The Financial Conduct Authority (FCA) has its sights set on a new target - the handling of complaints on payment protection insurance (PPI).
The City regulator will investigate whether banks are taking the necessary measures to secure “appropriate protection for consumers” and will reveal its findings in the summer.
In August last year the FCA ordered more than 2.5m claims to be re-examined to ensure compensation for mis-sold PPI was “fairly made”.
The regulator has recommended any consumers who believe they were mis-sold PPI should pester the firm as much as possible with their complaints and contact the Financial Ombudsman Service if they are not satisfied with the response.
More than 14m complaints over PPI have been made - 70 per cent of which have been upheld.

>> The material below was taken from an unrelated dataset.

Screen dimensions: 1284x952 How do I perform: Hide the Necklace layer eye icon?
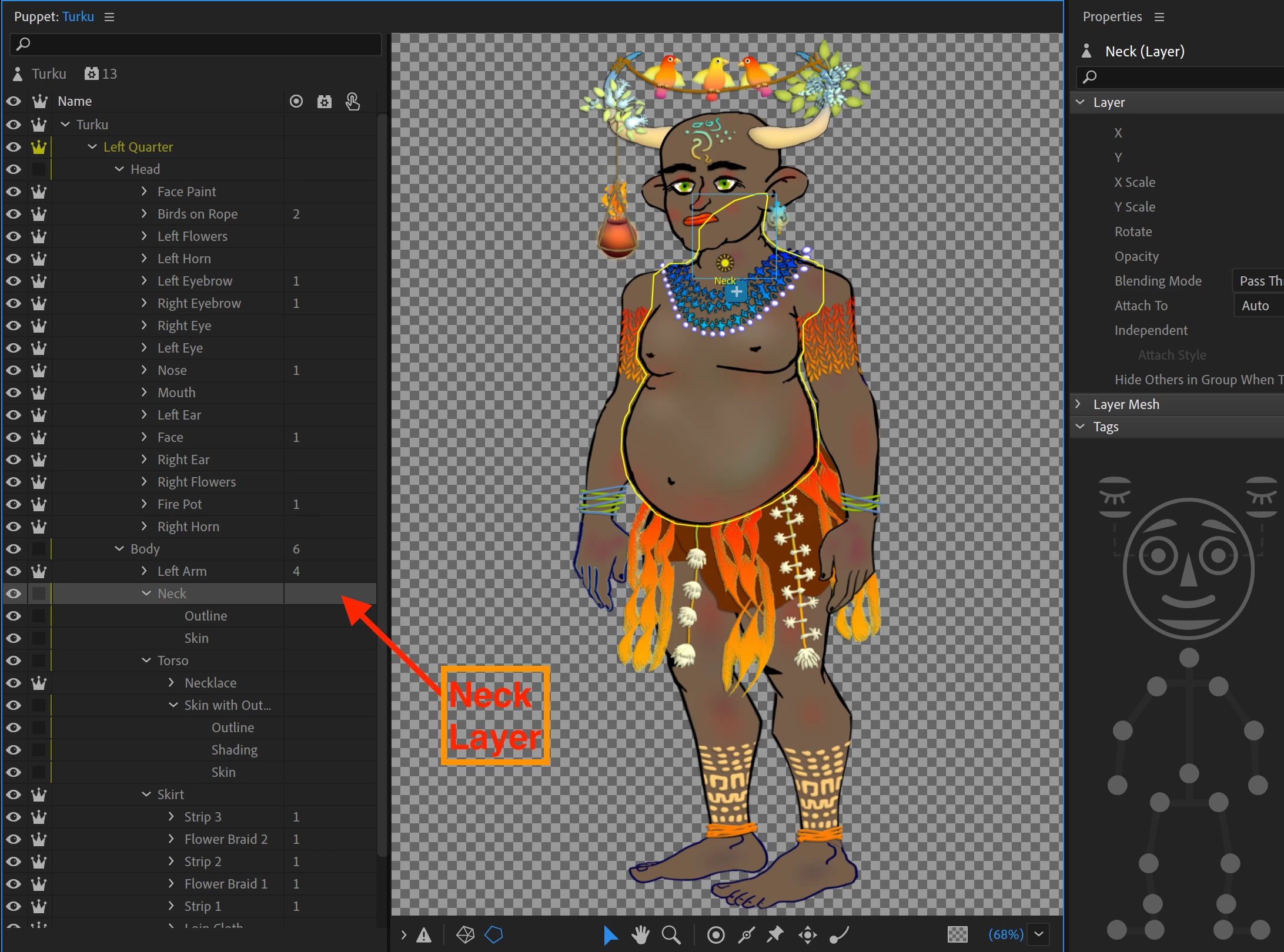14,683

So far, banks have had to pay out £17.3bn in compensation.
Banks such as Lloyd's, RBS and HSBC have set aside hundreds of millions in provisions to cover costs.
An official statement said:
The FCA will use this evidence to assess whether the current approach is continuing to meet its objectives of securing appropriate protection for consumers and enhancing the integrity of the UK’s financial system.The FCA will then consider whether further interventions may be appropriate - which could include a consumer communication campaign; a possible time limit on complaints; or other rule changes or guidance - or whether the continuation of the PPI scheme in its current form best meets its objectives.